There is so much to say about the qualms one may have related to translating, so much to show behind the scenes of this profession that is never shown, and so much fear just to mention this. For most of the behind-the-scenes stories involve other people, and we are afraid of wronging ourselves or others. I don’t claim to be examining the question from all sides here. I don't want to take a theoretical point of view. I would like to convey a personal message, to let you see, through some questions related to my practice as a translator, just how much this theme echoes in me.

To my mind, the word Berührungsängste evokes, literally, the fear, the anguish that one can feel when translating. I'm not talking here about the fear of not turning in your text on time, but about what it feels like to translate a literary text depicting, for example, a stalker in a psychiatric institution (as in Die Stunde zwischen Frau und Gitarre, by Clemens Setz), when doing so for me brought back very unpleasant memories, or one portraying a father who has anxiety attacks, which, so realistically described and unpacked, induced them in me as I was translating them (as in a short story from Der Trost runder Dinge, also by Clemens Setz).

It’s extremely nerve wracking. For, when translating, I get immersed in the author’s mind, reasoning and emotions; I open myself to everything that, in the course of simply reading, might slide over me without really leaving any traces (or at least traces that are much less profound than those of the translation). I suddenly find myself, necessarily so, putting words to the anxieties, psychoses and distresses that I translate. It is commonly accepted that you do not emerge unscathed from reading certain books, but what to say about translating them? Traces remain of the discomfort I felt when transposing some disturbing and unhealthy emotions or atmospheres into my mother tongue. Images that imprinted themselves on my brain, modifying my perception of certain situations, of certain objects in the world around me.

Records taken from a collection:
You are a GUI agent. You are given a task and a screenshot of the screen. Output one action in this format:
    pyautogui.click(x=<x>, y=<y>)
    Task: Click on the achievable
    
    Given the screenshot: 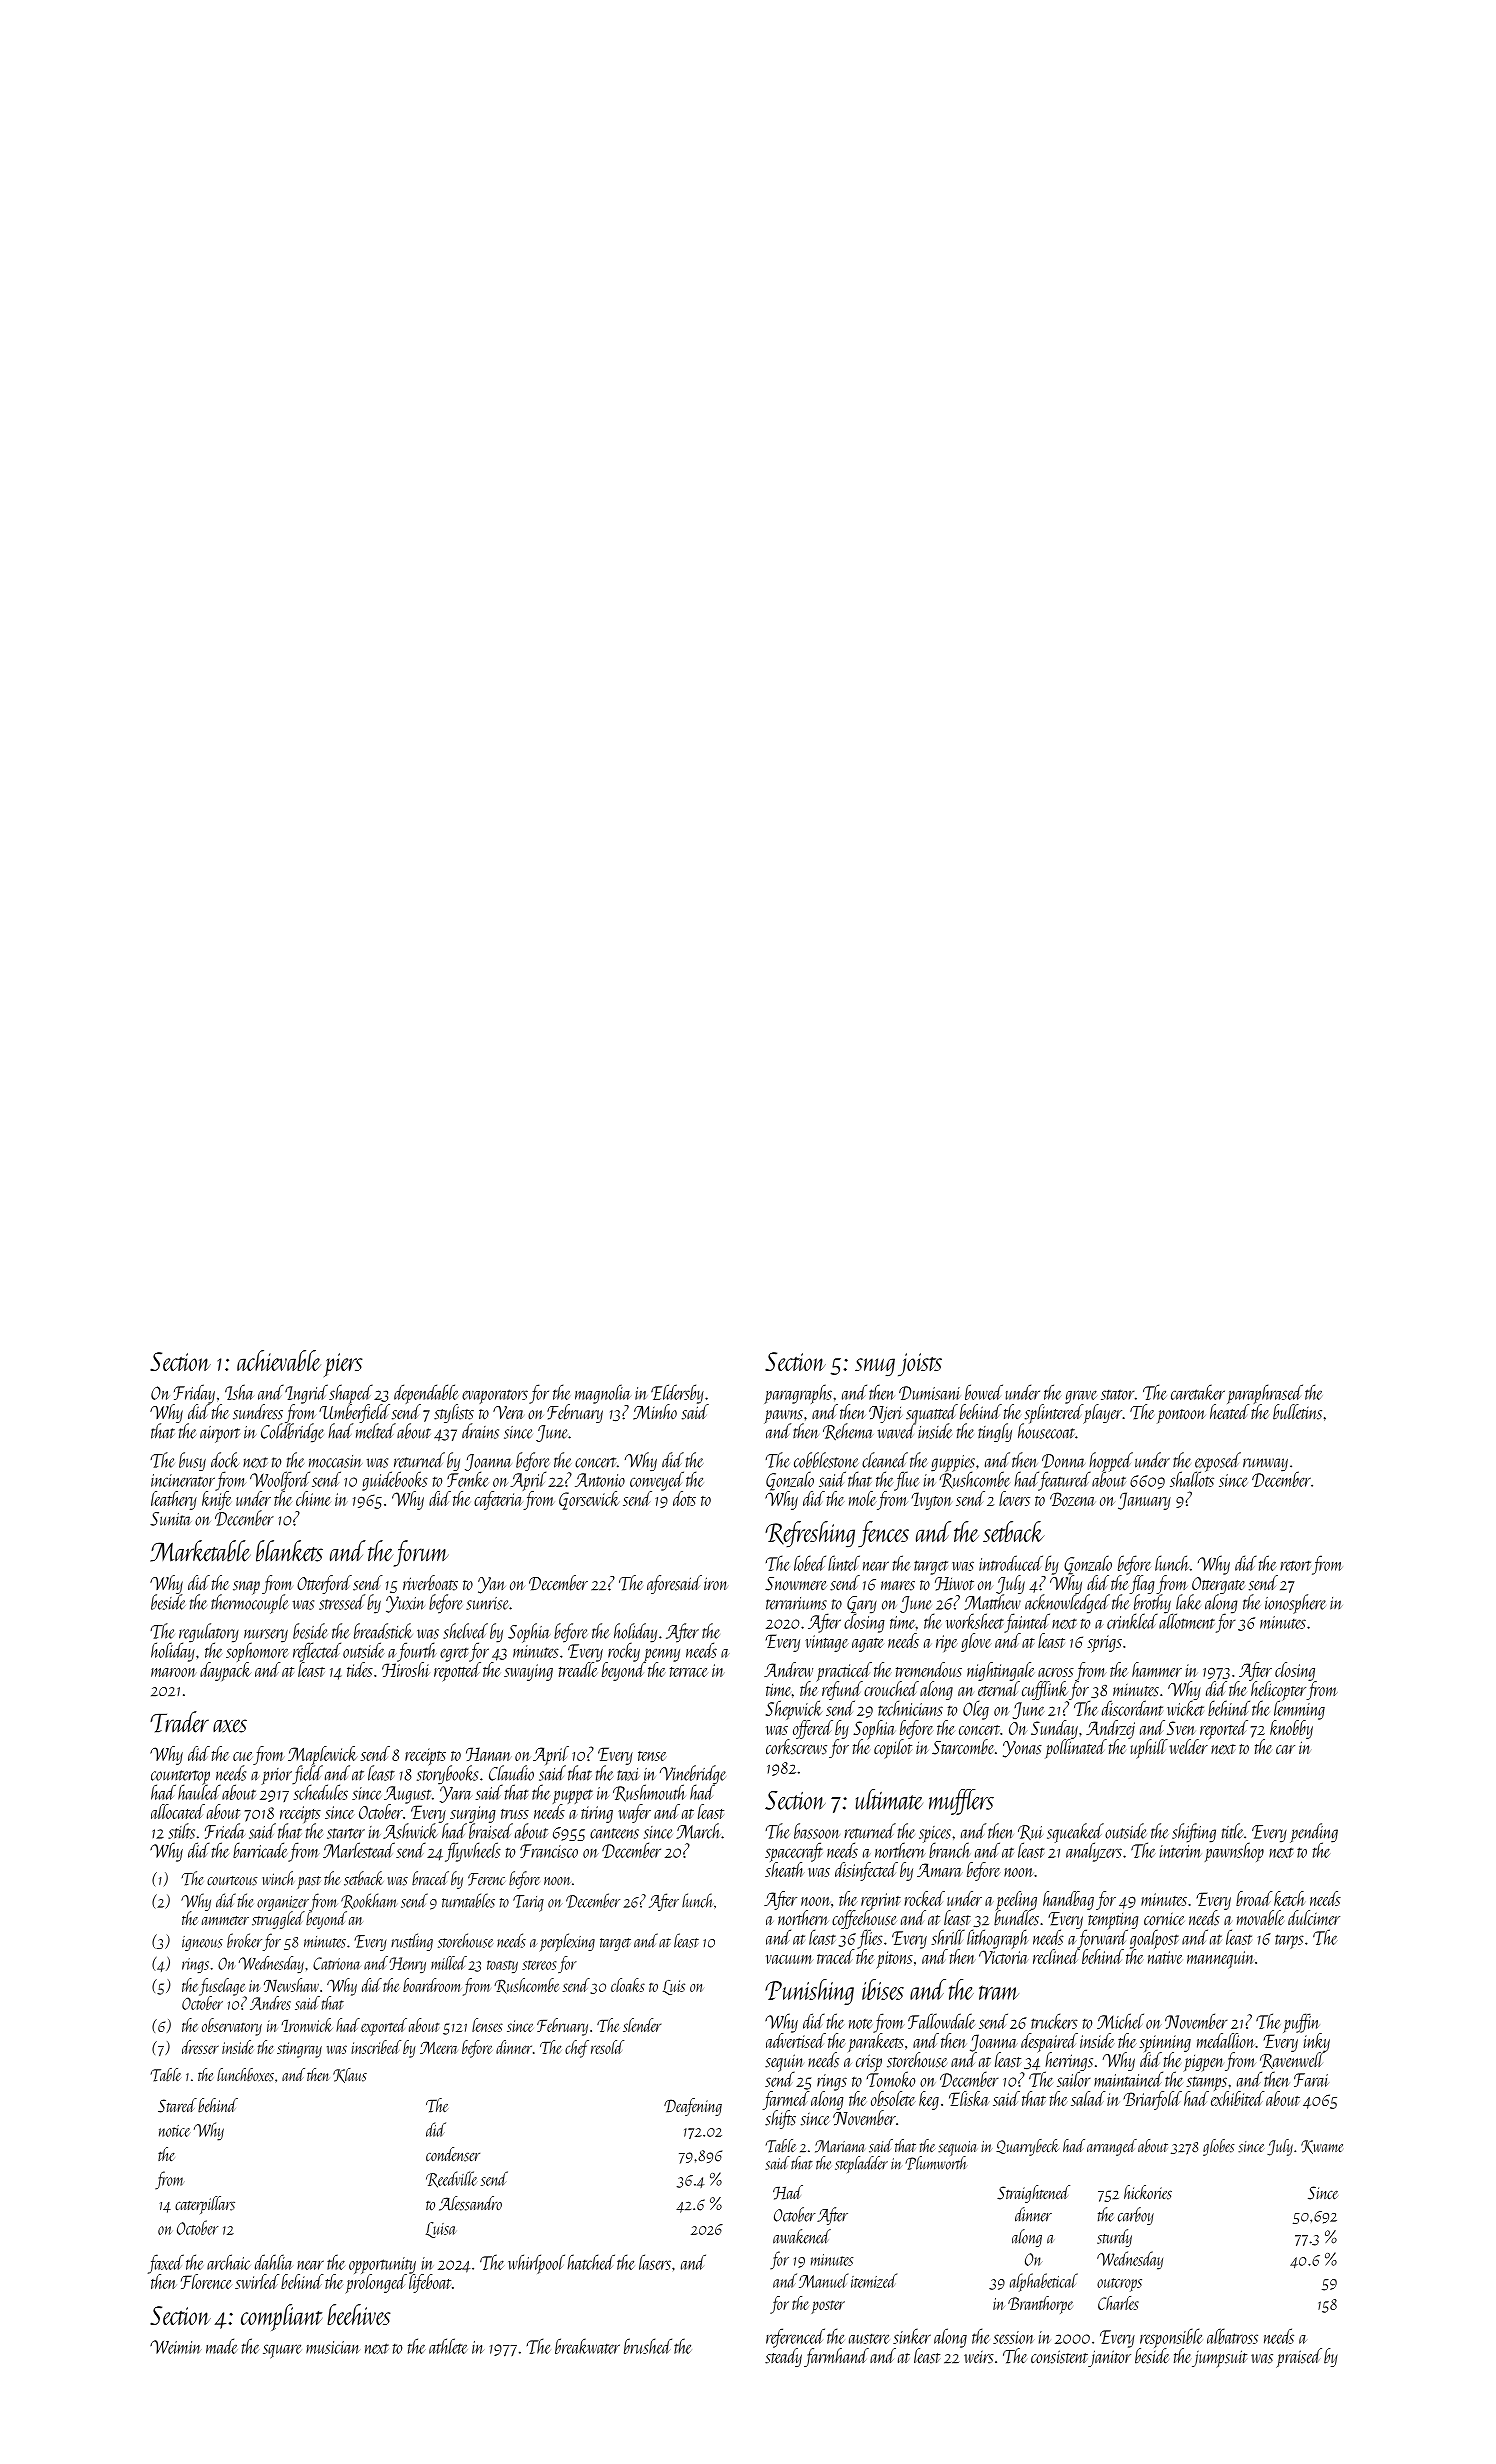 What is the action you would take?
    pyautogui.click(x=279, y=1360)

__What is asked__.
1. Can you rewrite the part of the essay on translating that opens with "To my mind, the" and closes with "by Clemens Setz).", replacing "stalker" with "prowler"?
2. In the essay on translating, what does the writer say they suddenly find themselves putting words to?
The material is separate from the essay on translating and unrelated to it.

__Results of the exercise__.
1.
To my mind, the word Berührungsängste evokes, literally, the fear, the anguish that one can feel when translating. I'm not talking here about the fear of not turning in your text on time, but about what it feels like to translate a literary text depicting, for example, a prowler in a psychiatric institution (as in Die Stunde zwischen Frau und Gitarre, by Clemens Setz), when doing so for me brought back very unpleasant memories, or one portraying a father who has anxiety attacks, which, so realistically described and unpacked, induced them in me as I was translating them (as in a short story from Der Trost runder Dinge, also by Clemens Setz).

2. Anxieties, psychoses and distresses.